When I contacted Scottish Water, a spokesman said: “Cove waste water treatment works is fully compliant with all necessary legislation.”

So I got on to SEPA and asked if there was any chance they might follow the Environment Agency’s lead in future, making year-round UV treatment mandatory at sewage treatment plants close to year-round recreational bathing areas.

Calum McPhail, SEPA’s Environmental Quality Manager, replied: “As there isn’t a statutory driver, mandatory year-round UV treatment at sewage treatment plants close to year-round recreational bathing areas is unlikely.” Which sounds a lot like: “There’s no law that says we have to make them do it.”

McPhail added that he didn’t believe Cove sewage treatment works pose “a significant risk” to water users as they are located “at a distance from the Pease Bay area”. SEPA also provided evidence of three water quality tests carried out in the winter of 2011, one in February, one in March and one in April, that seem to bear this out.

So what’s going on?
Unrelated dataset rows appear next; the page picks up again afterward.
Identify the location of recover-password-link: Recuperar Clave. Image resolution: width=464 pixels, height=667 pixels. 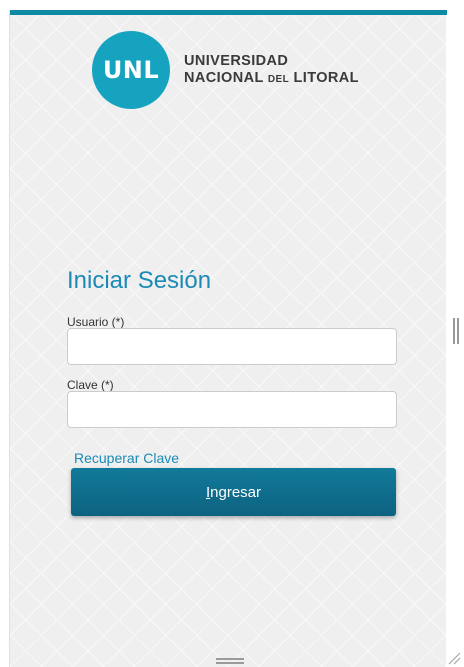
(126, 458).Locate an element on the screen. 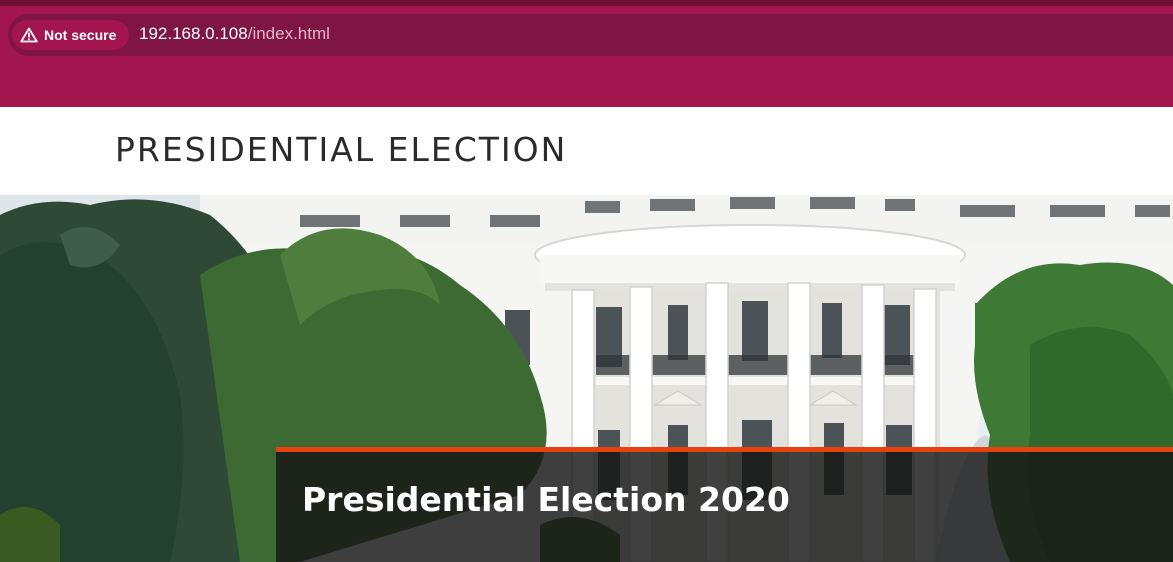 The height and width of the screenshot is (562, 1173). url-path: /index.html is located at coordinates (288, 34). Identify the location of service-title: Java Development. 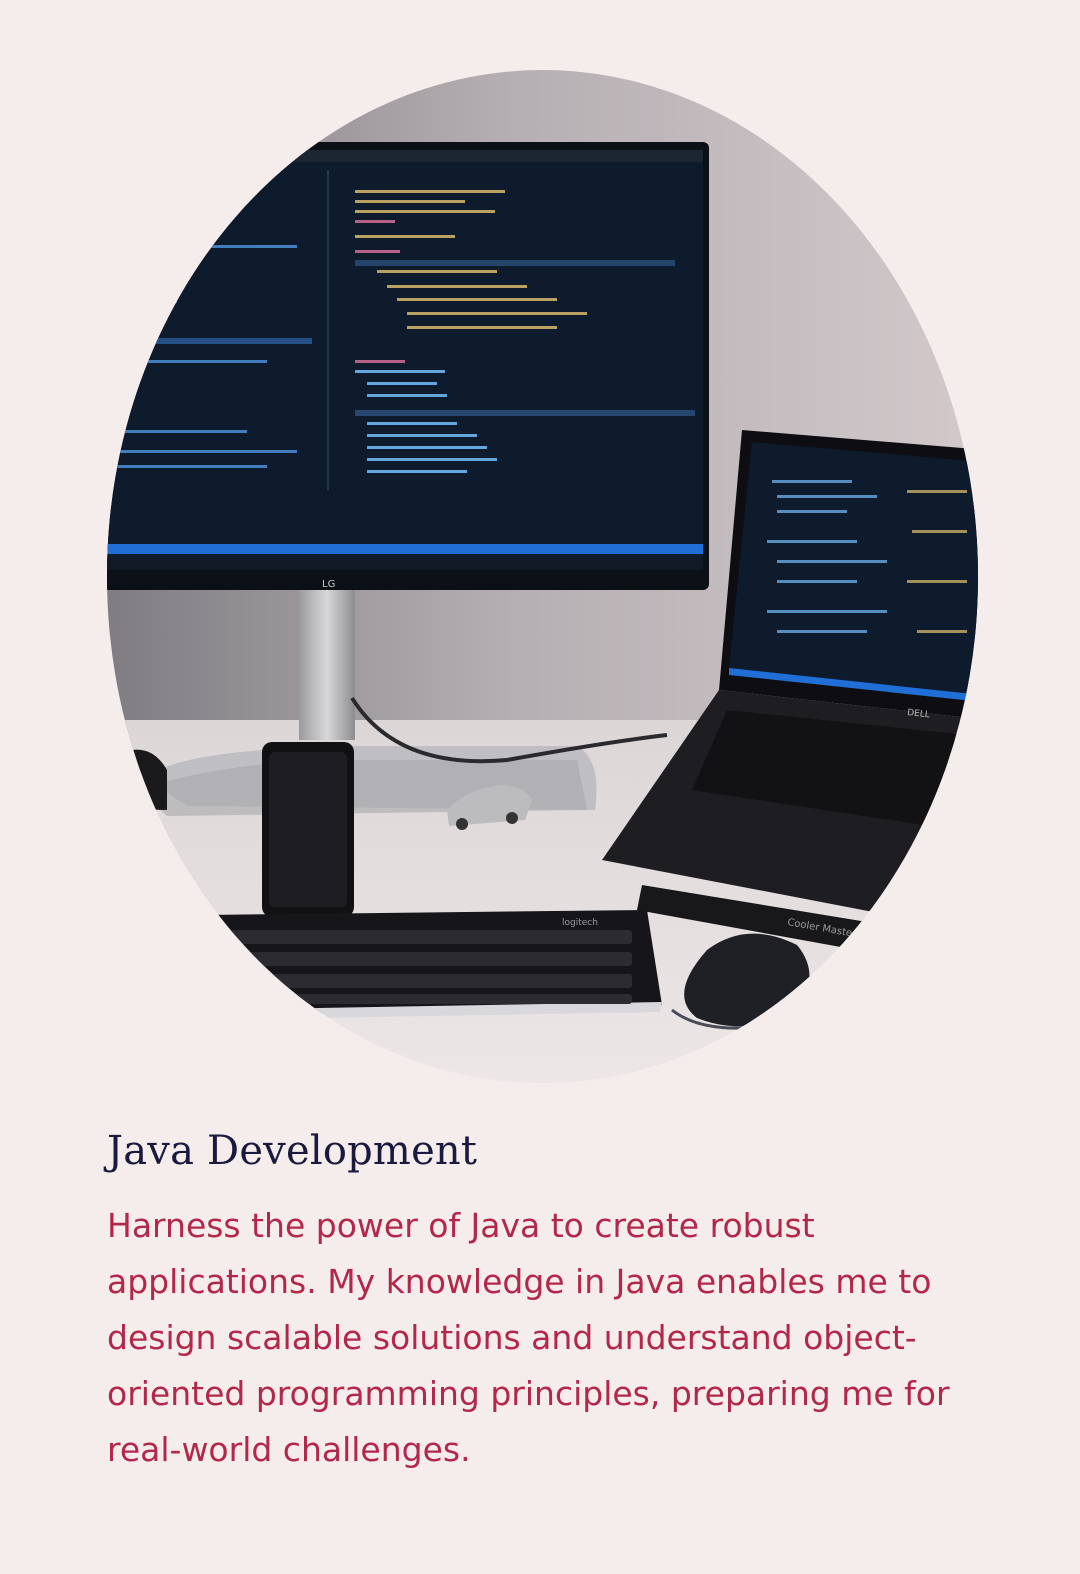
(292, 1151).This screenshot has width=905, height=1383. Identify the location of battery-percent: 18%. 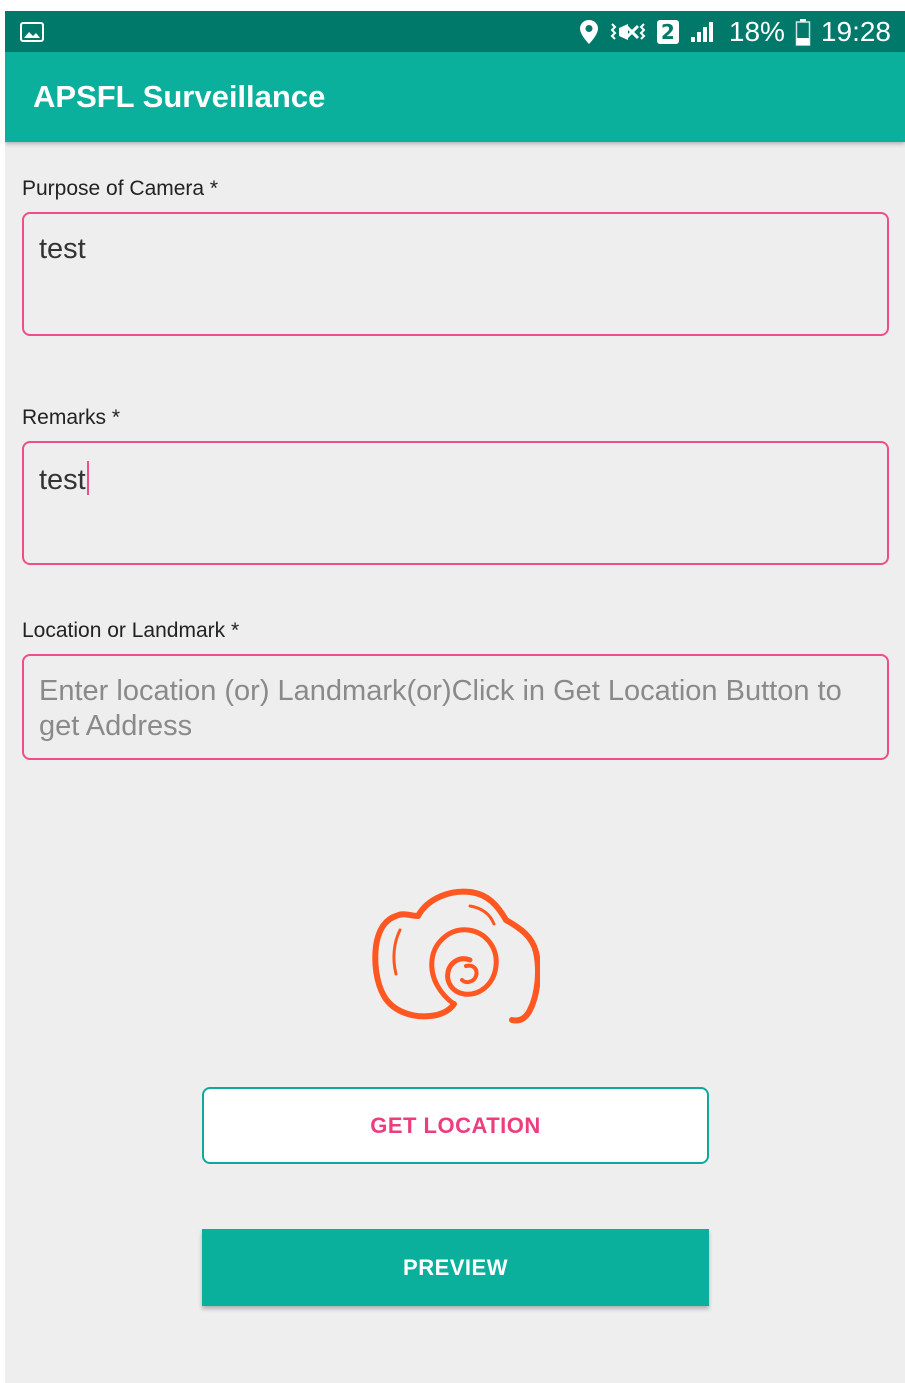
(756, 31).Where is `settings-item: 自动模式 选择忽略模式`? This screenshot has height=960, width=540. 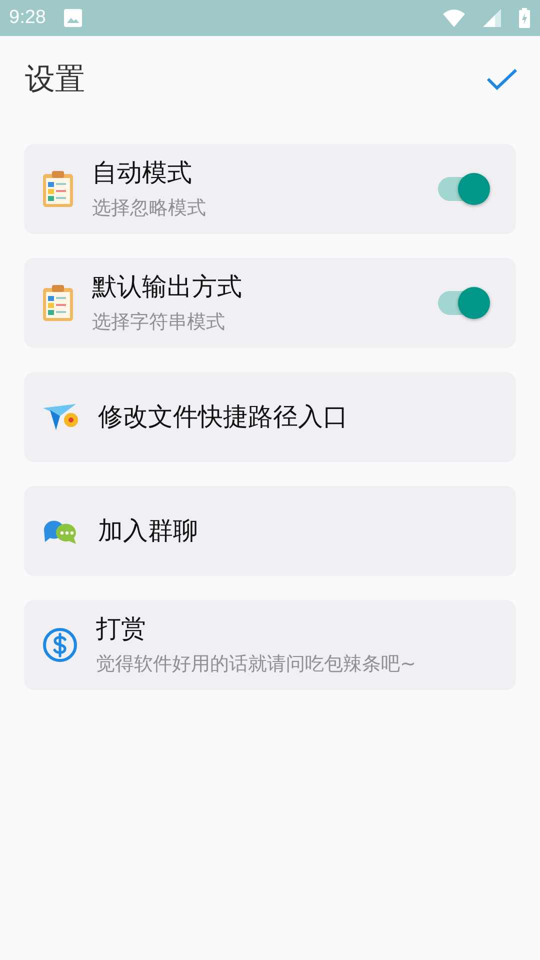 settings-item: 自动模式 选择忽略模式 is located at coordinates (270, 189).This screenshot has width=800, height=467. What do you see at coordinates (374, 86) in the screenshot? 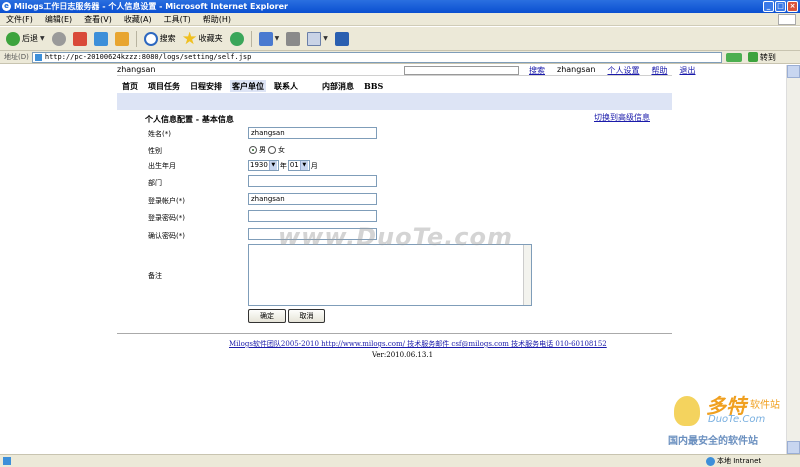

Either a) surfers at Pease are getting ill because they’re ingesting pathogens coming from the sewage treatment plant at Cove, in which case the Scottish Government should perhaps take a careful look at its “statutory drivers”. Or b) SEPA is right, and sewage that has only received secondary treatment doesn’t “pose a significant risk” to health, in which case, surely, using UV treatment at Cove during the summer months represents a monumental logic fail – not to mention a huge waste of taxpayers’ money – and should be stopped right away.

After several days of phone calls and emails, I get the feeling that I’ve only just scratched the surface of all this, so I’m going to keep plugging away until I get some clarity. As soon as somebody manages to explain to me why UV treatment is necessary to protect public health in the summer but not in the winter, I’ll let you all know.